In this vignette we explore using
epinowcast
to estimate COVID-19 hospitalisations by date of
positive test in Germany stratified by age using several model
specifications with different degrees of flexibility. We then evaluate
the resulting nowcasts using visual checks, approximate leave-one-out
(LOO) cross-validation using Pareto smoothed importance sampling, and
out of sample scoring using the weighted interval score and other
scoring measures for the single report date considered here. Before
working through this vignette reading the model definition is advised
(vignette("model-definition")
)
We use the epinowcast
package, data.table
and purrr
for data manipulation, ggplot2
for
plotting, knitr
to produce tables of output,
loo
to approximately evaluate out of sample performance and
scoringutils
to evaluate out of sample forecast
performance.
library(epinowcast)
library(data.table)
library(purrr)
library(ggplot2)
library(loo)
library(scoringutils)
library(knitr)
This vignette includes several models that take upwards of 30 minutes to fit to data on a moderately equipped laptop. To speed up model fitting if more CPUs are available set the number of threads used per chain to half the number of real cores available (here 6 as we are using 2 MCMC chains and have 12 real cores available). Note this may cause conflicts with other processes running on your computer and if this is an issue reduce the number of threads used.

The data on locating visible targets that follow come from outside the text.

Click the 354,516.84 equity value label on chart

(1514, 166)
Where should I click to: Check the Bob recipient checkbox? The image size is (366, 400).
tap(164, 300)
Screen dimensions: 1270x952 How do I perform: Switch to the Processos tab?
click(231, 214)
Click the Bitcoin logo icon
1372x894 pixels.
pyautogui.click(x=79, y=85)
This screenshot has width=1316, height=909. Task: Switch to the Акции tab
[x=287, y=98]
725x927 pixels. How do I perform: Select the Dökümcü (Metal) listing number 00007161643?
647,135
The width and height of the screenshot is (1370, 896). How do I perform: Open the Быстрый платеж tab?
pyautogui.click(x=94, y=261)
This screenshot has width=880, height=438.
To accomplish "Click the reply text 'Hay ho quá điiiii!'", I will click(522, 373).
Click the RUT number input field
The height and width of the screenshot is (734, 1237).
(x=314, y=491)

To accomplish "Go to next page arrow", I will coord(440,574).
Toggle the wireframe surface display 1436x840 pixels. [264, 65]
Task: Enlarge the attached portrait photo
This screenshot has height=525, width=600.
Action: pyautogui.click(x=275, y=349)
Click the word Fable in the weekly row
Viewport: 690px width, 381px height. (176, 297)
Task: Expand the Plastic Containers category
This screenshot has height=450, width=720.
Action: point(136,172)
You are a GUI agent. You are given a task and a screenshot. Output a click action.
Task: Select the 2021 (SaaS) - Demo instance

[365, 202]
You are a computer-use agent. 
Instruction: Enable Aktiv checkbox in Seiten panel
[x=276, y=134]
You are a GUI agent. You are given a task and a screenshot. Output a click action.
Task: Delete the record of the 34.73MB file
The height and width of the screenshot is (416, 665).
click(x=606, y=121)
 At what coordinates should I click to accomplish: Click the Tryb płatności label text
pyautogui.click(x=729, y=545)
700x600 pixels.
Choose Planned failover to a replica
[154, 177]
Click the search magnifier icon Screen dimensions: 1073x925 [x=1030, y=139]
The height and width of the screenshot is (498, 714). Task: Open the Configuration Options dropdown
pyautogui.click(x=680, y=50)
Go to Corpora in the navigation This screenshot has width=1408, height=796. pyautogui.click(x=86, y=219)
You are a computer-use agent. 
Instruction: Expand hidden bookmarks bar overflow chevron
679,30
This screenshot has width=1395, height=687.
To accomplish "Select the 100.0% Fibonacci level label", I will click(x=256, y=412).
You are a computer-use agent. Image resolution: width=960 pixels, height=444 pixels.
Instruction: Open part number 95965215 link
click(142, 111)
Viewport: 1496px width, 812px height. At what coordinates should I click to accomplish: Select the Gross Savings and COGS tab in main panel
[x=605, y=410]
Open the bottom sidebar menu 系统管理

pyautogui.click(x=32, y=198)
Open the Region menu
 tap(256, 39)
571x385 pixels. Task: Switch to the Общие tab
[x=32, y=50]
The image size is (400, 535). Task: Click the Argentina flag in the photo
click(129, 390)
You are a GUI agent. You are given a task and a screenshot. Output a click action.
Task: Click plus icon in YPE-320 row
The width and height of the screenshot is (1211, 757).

Nowcasting is effectively the estimation of reporting patterns for
recently reported data. This requires data on these patterns for
previous observations, which typically means the time series of data as
reported on multiple consecutive days (in theory non-consecutive days
could be used but this is not yet supported in
epinowcast
).
Here we use COVID-19 hospitalisations by date of positive test in Germany stratified by age group available from up to the 1st of September 2020 (with 40 days of data included prior to this) as an example of data available in real-time and hospitalisations by date of positive test available up to 20th of October to represent hospitalisations as finally reported. These data are sourced from the Robert Koch Institute via the Germany Nowcasting hub where they are deconvolved from weekly data and days with negative reported hospitalisations are adjusted.
We first filter out the data that would have been available on the 1st of September for the last 40 days.
nat_germany_hosp <- epinowcast::germany_covid19_hosp[location == "DE"]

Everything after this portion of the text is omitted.